Werner Baumann, le patron de Bayer (à droite) avec le président du conseil de surveillance, Werner Wenning, lors de l’assemblée générale des actionnaires du groupe, à Bonn, le 26 avril. / Martin Meissner / AP

PPR : Quelle est la conséquence pour Bayer, le nouveau propriétaire de Monsanto ? Comment réagissent-ils ?

S. Ho. : Dimanche, Bayer a présenté ses excuses dans un communiqué. Le groupe allemand a annoncé qu’il ferait appel à un cabinet d’avocats pour évaluer la situation et informerait « toutes les personnes figurant sur les listes des informations recueillies à leur sujet ». Une enquête interne a également été lancée.

AnnieM : Bayer peut- il se séparer de Monsanto ? Clairement, cette acquisition lui est de plus en plus néfaste.

S. Ho. : Les actionnaires de Bayer, réunis lors de l’assemblée générale, le 26 avril, ont refusé de donner quitus au directoire du groupe pour l’année 2018 (55 % ont voté contre, 44,5 % pour, les autres se sont abstenus), rejetant l’acquisition de Monsanto. Les suites devraient être très intéressantes.

Anonyme : L’illégalité probable des pratiques de Monsanto ne pourrait-elle pas remettre en question la décision de prolonger de cinq ans l’autorisation du glyphosate ?

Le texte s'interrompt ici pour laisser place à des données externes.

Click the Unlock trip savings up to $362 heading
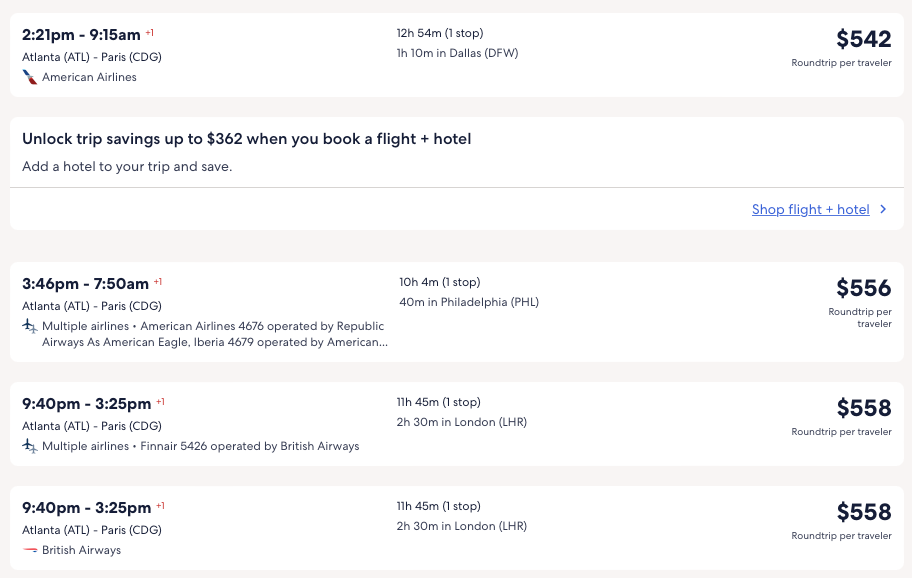This screenshot has width=912, height=578. (x=247, y=139)
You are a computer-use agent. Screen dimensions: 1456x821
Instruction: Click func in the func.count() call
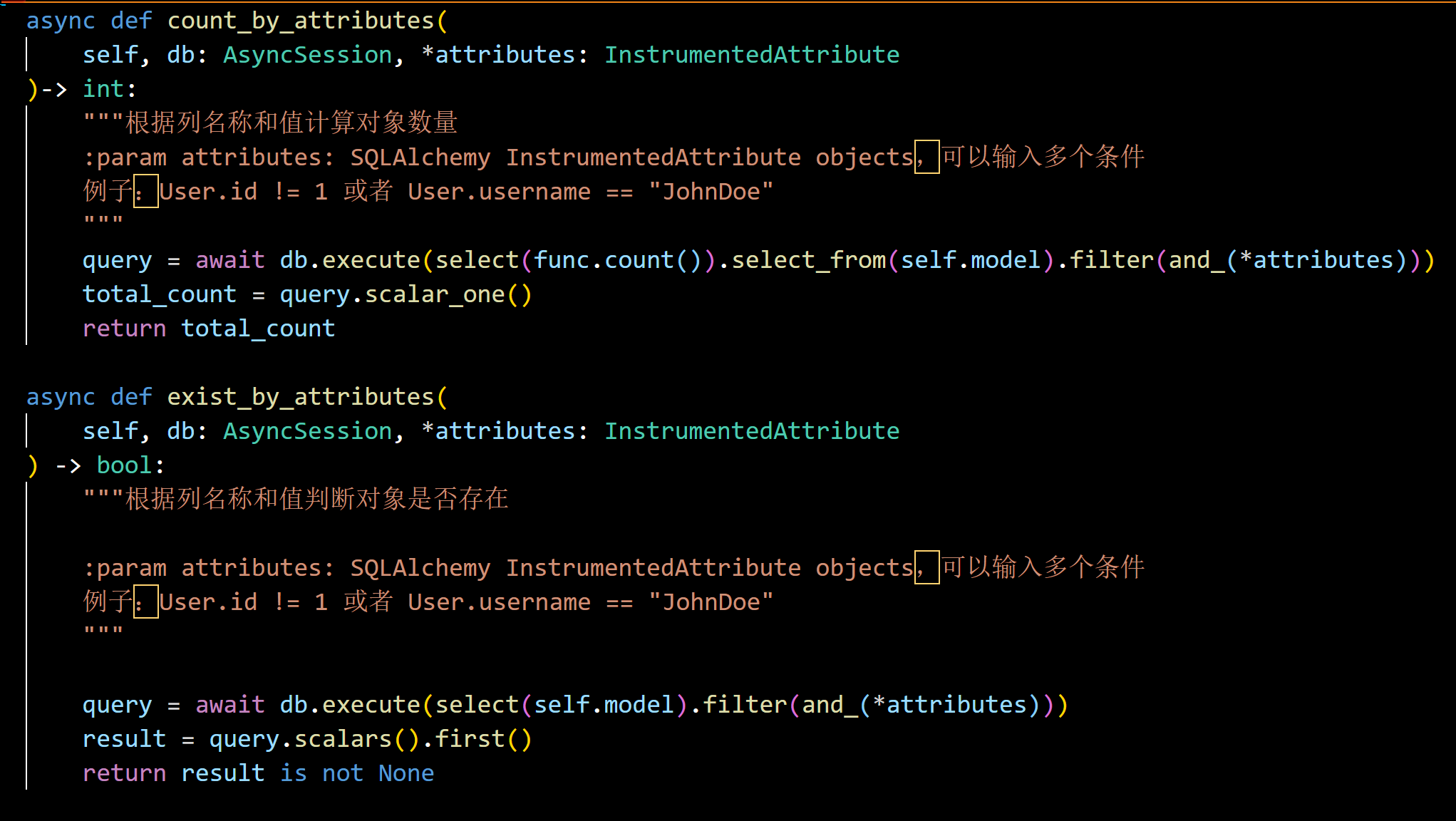point(561,260)
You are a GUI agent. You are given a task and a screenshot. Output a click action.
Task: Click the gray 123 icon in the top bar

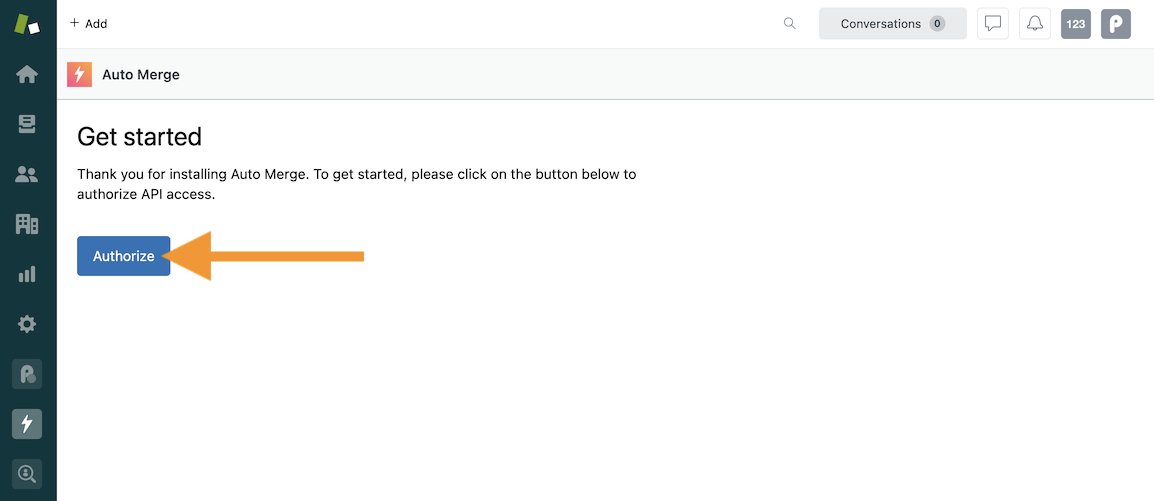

S. Ho. : L’autorisation du glyphosate pour cinq ans a été votée en comité spécialisé à Bruxelles à la fin de 2017. Un soupçon d’influence ou même une influence avérée ne pourrait remettre en question ce vote. D’ailleurs, fichier ou pas, il y a eu influence ! Le lobbying de Monsanto a été bien documenté, par Le Monde notamment.

ClaireK : Je souhaiterais savoir si ce procédé a été utilisé dans d’autres pays.

S. Ho. : Les fichiers que nous nous sommes procurés ne concernent que la France. Mais plusieurs éléments laissent penser que des fichiers semblables existent dans plusieurs pays de l’Union européenne.

Plusieurs éléments laissent penser que des fichiers semblables existent dans plusieurs pays de l’Union européenne

Dans l’un des tableaux constitués par FleishmanHillard, le cabinet de lobbying mandaté par Monsanto, une colonne est prévue pour identifier l’Etat membre (“MS”, pour member state) des personnalités, ce qui laisse penser que d’autres tableaux existent.

De plus, les métadonnées de l’autre tableau indiquent que l’auteur du document est une employée du bureau bruxellois de FleishmanHillard.

Enfin, un courriel du 24 mai 2016 issu des « Monsanto Papers » mentionne les équipes qui ont “travaillé avec FleishmanHillard à l’élaboration d’un plan élargi de sensibilisation ciblée en Allemagne pour permettre au gouvernement de revenir à une position favorable du renouvellement du glyphosate ».

Et c’est aussi FleishmanHillard qui pilote l’opération « Let Nothing Go » (« ne rien laisser passer ») depuis mai 2015. Il s’agit d’un plan de contre-attaque médiatique consistant à défendre Monsanto et le glyphosate dans les médias et sur les réseaux sociaux.